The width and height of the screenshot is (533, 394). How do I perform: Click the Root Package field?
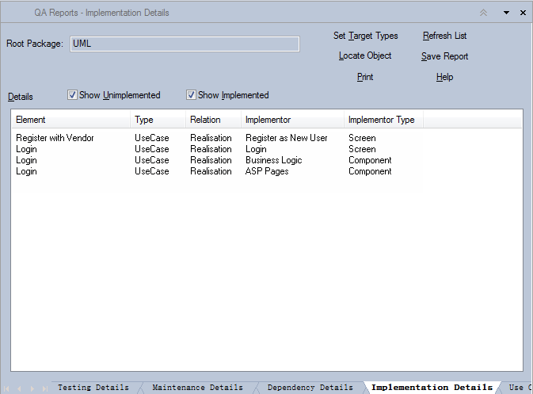[x=185, y=44]
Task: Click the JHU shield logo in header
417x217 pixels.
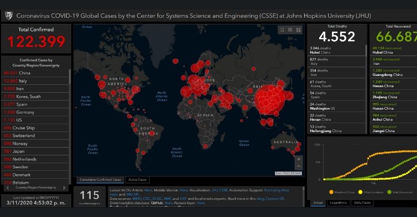Action: (9, 16)
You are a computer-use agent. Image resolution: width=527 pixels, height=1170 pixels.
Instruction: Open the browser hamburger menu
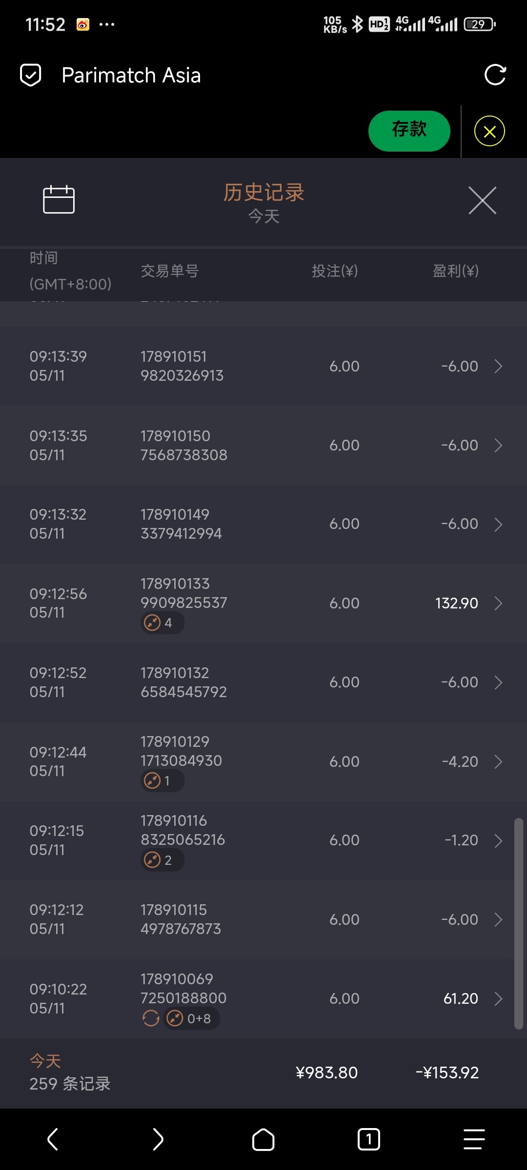pyautogui.click(x=474, y=1139)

Task details
With the pictures removed, output the listing above exactly.

Response to this exercise
The width and height of the screenshot is (533, 394). How do I perform: Click the Root Package field?
[x=185, y=44]
Task: Click the JHU shield logo in header
417x217 pixels.
Action: (9, 16)
You are a computer-use agent. Image resolution: width=527 pixels, height=1170 pixels.
Instruction: Open the browser hamburger menu
pyautogui.click(x=474, y=1139)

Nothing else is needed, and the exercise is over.